What we have described so far is the space of names of files but not files themselves. We do not dictate what a file may or may not contain except for the special files called directories. In this sense all files are binary or data files. It is thus useful to assign attributes to files to indicate what we may or may not do with them--in what way we can ``access'' them. In traditional Unix these attributes are restricted to the read, write and execute attributes which are further distributed among the users under the headings user,group and world. Nowadays, people like to have extended file attributes including the possibility of providing detailed ``access control lists''.

A directory is essentially an association list (or a list of pairs) which associates a pointer to actual data with each leaf that lies below the directory node. Thus, it is clear that different names could point to the same data; two such names are said to be hard linked. Since the relationship between these names is symmetric it does not always satisfy our requirements. For example one user may create a file and want to only allow another to read it; at the same time the second user may have a different way of organising files--in other words the same file could have a different name.

One solution for this is to allow another kind of special file which only contains the name of another file. When an access is made to such a special file the operating system would then ``automatically'' use the name inside it to access the ``actual'' data. Such a special file is called a symbolic link.

Some other kinds of special files were also present in the traditional Unix file system. We saw earlier that ``everything'' in Unix is a file. So, in particular, access to devices should also be through a file interface. For example, as I am typing this the operating system is reading my keystrokes from a file called /dev/pts/3. Such files are called device special files and consist of names that point to devices. Devices are classified according a ``major'' and a ``minor'' number and this is the information stored in the parent directory of the device. In our modern system Linux the creation and deletion of device special files can be managed by a separate file system called devfs so we don't really have to bother with them too much at this point.

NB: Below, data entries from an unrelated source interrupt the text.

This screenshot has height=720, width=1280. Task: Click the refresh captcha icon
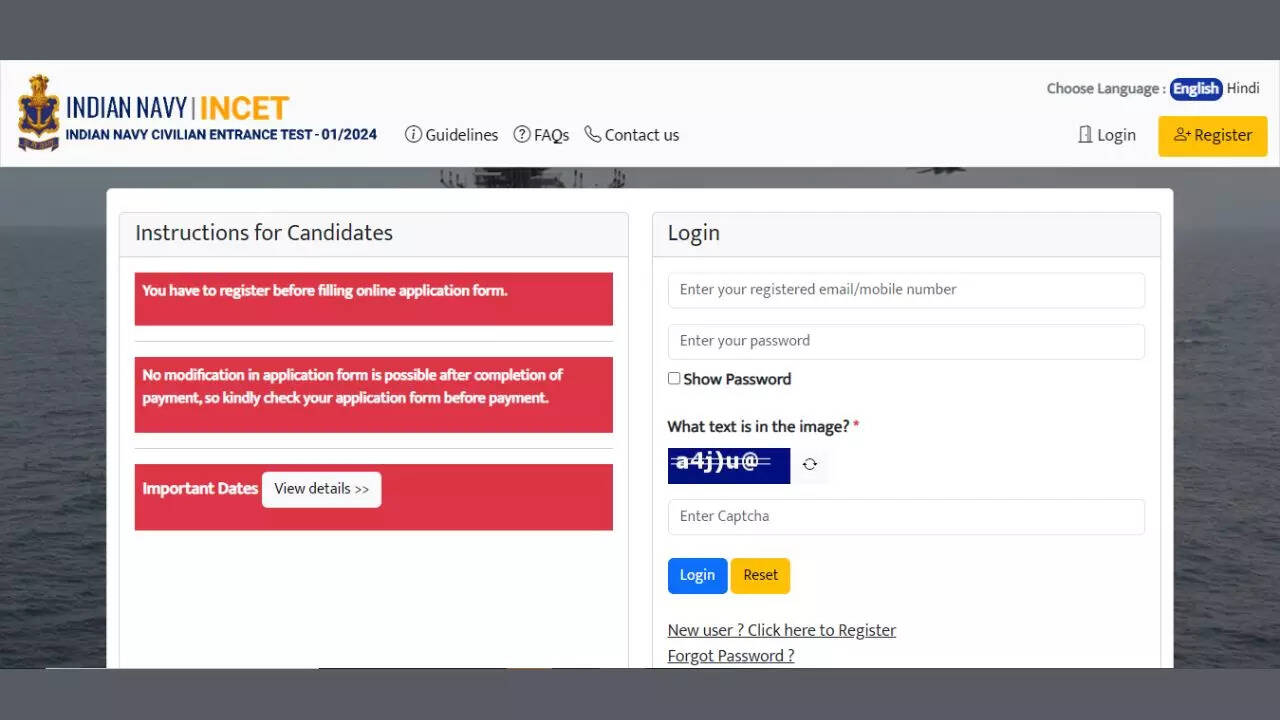(x=810, y=465)
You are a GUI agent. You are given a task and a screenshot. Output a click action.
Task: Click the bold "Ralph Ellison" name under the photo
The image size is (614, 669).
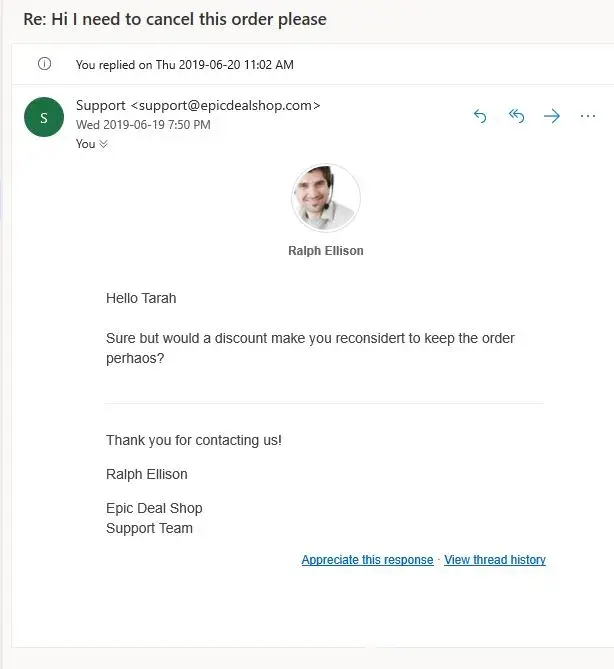326,251
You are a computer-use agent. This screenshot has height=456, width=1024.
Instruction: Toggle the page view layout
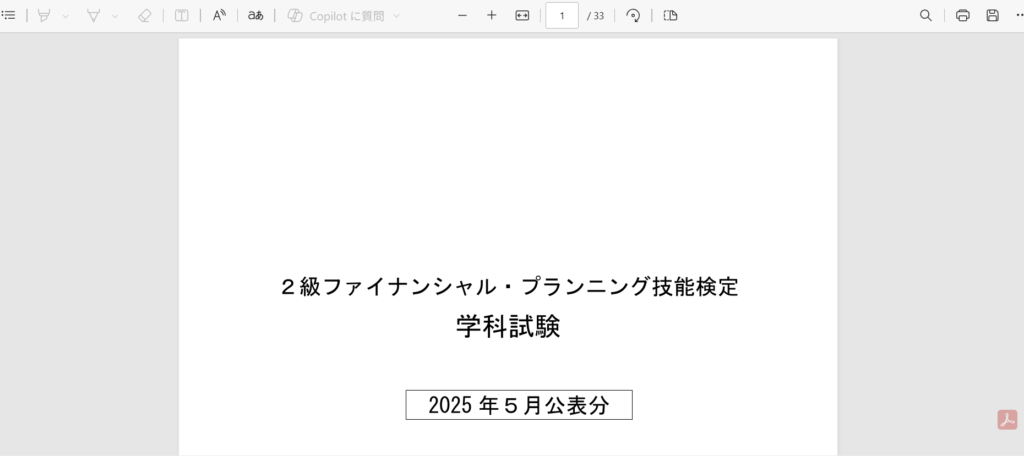[x=670, y=16]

Finally, the tree of files needs to be dynamic--growing nd receding according to need. We might want to add to the tree all the files residing on floppy or somewhere on the network. This is achieved by ``mounting'' the new file system at some directory node. Some have even suggested that the use of nodes as directories is too limited. In their view, it should be possible to attach a process to any node; this process will provide the files required by the part of the name space that lies below the node. Thus ``special'' files are a particular case of a more general mechanism called ``translators'' in the GNU/Hurd operating system that we might discuss towards the end of this course.

Handling processes

In the discussion on what we want of an Operating System we mentioned that we need to handle multiple processes. What are the operations that we need to be able to handle processes? One of the differences between processes and files is that the task of handling processes is carried out by other processes, whereas operations on files are carried out by processes. With this in mind let us detail the operations on processes:

Create new processes.
Allocate/deallocate memory.
Access files (including special files).
Set alarms and find out the running time, and other resources used.
Keep track of context such as the method by which the process was started, the user who started the process and so on.
Destroy or terminate processes.
Inter-process communication.

The operations that the operating system provides to running processes are called system calls. In one way these could be thought of as interprocess communication between some process and the kernel. Indeed that is the way in which many system calls are handled in the micro-kernel context. However, in the Linux context, the kernel is not a process and so system calls are managed differently.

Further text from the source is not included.